[Assigned task]
Could you reproduce, word for word, everything below from the line containing "Image resolution: width=1456 pixels, height=836" down to the line containing "Task: Click external", with both of those lines included and no others?

== == ==

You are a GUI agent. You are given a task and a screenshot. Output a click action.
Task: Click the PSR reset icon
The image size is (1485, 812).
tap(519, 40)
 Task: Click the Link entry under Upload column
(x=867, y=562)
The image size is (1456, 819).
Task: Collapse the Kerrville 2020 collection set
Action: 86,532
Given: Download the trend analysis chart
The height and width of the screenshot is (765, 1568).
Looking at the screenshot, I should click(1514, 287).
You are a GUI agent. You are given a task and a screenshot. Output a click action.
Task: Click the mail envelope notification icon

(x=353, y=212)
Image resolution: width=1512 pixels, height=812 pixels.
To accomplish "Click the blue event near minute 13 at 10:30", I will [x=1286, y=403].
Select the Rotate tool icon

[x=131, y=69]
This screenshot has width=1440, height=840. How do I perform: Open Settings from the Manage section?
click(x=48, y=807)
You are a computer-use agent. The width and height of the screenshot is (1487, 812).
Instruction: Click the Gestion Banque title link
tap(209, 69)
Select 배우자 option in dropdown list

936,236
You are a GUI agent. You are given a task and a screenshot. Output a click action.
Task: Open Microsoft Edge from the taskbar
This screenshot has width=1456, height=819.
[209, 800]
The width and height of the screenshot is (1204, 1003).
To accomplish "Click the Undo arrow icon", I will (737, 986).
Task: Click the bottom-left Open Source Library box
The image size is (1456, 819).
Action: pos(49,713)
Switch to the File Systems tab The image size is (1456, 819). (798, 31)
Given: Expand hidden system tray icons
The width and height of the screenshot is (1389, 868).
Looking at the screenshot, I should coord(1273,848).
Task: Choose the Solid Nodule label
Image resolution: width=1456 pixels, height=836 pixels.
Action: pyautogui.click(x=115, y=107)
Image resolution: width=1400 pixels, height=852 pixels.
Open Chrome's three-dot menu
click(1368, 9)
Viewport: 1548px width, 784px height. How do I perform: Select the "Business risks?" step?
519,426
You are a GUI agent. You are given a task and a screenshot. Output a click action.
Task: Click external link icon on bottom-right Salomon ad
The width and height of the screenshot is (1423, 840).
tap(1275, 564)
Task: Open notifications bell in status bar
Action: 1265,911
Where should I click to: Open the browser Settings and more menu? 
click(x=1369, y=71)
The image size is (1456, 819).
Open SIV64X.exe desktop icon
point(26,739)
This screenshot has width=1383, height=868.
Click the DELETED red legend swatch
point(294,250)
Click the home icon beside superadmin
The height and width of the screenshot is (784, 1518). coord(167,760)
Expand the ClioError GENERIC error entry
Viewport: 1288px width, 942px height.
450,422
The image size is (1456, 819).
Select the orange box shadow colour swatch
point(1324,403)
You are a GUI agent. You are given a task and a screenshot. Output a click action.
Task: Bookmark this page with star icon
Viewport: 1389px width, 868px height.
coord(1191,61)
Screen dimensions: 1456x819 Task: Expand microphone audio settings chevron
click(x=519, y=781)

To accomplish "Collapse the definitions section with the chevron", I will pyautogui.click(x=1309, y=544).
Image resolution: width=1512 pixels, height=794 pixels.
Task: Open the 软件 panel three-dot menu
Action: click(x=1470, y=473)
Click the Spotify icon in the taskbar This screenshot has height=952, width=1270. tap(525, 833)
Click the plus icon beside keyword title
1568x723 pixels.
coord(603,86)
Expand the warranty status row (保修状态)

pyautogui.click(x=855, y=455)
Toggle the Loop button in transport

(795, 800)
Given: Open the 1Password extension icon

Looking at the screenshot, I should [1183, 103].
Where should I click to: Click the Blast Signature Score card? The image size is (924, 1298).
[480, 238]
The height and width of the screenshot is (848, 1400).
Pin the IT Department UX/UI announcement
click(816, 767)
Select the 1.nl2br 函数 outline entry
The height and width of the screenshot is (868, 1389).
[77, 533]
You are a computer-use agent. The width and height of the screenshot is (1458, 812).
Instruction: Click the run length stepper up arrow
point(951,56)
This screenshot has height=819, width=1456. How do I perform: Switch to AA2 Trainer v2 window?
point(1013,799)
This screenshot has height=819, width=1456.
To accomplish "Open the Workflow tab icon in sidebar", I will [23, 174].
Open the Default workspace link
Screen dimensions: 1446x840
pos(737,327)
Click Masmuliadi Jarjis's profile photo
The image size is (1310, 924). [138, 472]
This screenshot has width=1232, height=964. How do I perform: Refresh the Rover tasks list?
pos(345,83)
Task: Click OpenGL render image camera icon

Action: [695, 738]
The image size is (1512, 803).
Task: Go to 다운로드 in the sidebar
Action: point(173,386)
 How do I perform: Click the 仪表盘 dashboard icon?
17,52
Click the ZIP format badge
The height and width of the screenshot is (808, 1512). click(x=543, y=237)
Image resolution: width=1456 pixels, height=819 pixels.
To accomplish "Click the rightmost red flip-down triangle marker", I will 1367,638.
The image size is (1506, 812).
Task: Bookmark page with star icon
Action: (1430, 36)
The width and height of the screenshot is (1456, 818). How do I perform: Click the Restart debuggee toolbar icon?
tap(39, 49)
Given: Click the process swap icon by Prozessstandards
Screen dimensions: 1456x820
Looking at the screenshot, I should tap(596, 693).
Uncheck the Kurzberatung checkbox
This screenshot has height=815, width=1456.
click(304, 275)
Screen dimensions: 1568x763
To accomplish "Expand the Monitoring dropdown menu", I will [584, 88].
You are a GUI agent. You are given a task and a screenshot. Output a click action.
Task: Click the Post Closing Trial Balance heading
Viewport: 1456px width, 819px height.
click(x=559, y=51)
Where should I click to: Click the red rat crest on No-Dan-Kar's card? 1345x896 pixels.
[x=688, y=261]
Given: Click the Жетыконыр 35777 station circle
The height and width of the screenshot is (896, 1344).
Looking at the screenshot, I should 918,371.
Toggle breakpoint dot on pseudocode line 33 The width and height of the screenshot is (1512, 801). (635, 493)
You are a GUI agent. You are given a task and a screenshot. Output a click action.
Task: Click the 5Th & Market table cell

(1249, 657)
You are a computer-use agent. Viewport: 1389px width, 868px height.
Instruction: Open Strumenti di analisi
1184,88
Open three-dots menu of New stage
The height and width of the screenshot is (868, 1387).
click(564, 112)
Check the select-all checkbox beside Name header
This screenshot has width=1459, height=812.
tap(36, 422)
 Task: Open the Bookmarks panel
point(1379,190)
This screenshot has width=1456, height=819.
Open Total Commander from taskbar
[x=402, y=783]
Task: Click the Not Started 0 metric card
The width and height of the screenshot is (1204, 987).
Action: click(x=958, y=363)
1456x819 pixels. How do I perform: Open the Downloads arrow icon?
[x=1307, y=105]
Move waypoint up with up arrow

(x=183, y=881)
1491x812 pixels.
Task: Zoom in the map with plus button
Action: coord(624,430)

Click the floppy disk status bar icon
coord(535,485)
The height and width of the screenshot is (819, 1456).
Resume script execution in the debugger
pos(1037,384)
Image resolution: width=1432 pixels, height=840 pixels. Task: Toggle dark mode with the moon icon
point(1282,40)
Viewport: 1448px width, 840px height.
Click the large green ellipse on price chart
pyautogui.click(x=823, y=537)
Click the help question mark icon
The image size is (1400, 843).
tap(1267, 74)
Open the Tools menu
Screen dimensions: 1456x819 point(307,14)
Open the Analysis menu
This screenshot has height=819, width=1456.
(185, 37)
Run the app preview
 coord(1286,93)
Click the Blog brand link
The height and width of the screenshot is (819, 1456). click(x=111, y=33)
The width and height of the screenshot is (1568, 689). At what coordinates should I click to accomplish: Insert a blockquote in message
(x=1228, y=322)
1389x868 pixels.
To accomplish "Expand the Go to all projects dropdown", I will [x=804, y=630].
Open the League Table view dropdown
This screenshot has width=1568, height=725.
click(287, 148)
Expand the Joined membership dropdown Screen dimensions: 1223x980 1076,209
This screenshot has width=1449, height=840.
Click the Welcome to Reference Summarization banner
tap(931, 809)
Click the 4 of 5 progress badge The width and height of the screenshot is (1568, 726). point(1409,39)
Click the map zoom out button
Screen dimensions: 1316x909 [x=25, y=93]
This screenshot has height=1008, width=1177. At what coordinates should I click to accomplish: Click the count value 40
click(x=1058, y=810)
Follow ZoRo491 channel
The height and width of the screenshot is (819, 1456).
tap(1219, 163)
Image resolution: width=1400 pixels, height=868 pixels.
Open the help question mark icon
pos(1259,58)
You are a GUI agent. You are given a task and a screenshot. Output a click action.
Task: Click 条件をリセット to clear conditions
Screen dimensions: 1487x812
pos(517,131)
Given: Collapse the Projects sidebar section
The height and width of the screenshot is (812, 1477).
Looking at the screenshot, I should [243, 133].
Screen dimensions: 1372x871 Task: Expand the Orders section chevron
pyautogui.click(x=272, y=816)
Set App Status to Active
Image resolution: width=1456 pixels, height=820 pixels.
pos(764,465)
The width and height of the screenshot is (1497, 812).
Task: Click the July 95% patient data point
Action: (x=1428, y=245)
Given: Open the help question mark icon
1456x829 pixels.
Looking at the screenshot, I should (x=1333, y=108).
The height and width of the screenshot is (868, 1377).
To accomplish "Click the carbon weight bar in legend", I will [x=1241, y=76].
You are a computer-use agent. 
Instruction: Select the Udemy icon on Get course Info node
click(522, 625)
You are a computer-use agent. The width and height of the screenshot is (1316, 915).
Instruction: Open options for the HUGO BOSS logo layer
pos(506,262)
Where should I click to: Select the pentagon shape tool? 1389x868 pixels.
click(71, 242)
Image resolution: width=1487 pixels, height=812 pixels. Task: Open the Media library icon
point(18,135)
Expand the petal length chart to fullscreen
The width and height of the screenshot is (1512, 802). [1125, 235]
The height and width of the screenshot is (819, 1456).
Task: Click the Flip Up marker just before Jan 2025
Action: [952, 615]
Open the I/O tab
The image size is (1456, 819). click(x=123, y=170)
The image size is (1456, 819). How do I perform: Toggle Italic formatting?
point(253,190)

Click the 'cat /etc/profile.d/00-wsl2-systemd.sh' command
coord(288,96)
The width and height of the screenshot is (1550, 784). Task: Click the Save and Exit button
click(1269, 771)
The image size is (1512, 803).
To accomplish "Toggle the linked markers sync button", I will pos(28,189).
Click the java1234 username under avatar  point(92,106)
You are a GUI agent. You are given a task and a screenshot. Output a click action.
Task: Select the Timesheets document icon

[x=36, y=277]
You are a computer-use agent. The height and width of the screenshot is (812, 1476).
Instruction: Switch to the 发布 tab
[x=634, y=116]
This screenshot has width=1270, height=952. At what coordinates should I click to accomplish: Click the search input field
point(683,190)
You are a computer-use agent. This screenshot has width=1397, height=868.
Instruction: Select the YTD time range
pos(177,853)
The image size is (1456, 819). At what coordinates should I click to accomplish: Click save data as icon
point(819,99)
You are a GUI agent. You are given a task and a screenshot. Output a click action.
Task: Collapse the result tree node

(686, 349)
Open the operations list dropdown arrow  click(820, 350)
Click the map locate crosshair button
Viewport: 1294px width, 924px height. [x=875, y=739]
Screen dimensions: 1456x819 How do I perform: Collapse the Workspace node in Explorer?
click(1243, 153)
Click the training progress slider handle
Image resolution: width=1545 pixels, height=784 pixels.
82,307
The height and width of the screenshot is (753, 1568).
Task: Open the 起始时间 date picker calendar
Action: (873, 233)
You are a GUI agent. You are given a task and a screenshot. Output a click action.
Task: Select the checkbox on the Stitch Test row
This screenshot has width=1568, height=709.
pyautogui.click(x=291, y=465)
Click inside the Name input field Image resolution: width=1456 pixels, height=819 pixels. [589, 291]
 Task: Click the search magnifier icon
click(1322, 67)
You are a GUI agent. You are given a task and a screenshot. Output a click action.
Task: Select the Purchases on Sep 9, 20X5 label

== == ==

[Exercise output]
Image resolution: width=1456 pixels, height=836 pixels.
Action: pyautogui.click(x=115, y=107)
Image resolution: width=1400 pixels, height=852 pixels.
Open Chrome's three-dot menu
click(1368, 9)
Viewport: 1548px width, 784px height. How do I perform: Select the "Business risks?" step?
519,426
You are a GUI agent. You are given a task and a screenshot. Output a click action.
Task: Click external link icon on bottom-right Salomon ad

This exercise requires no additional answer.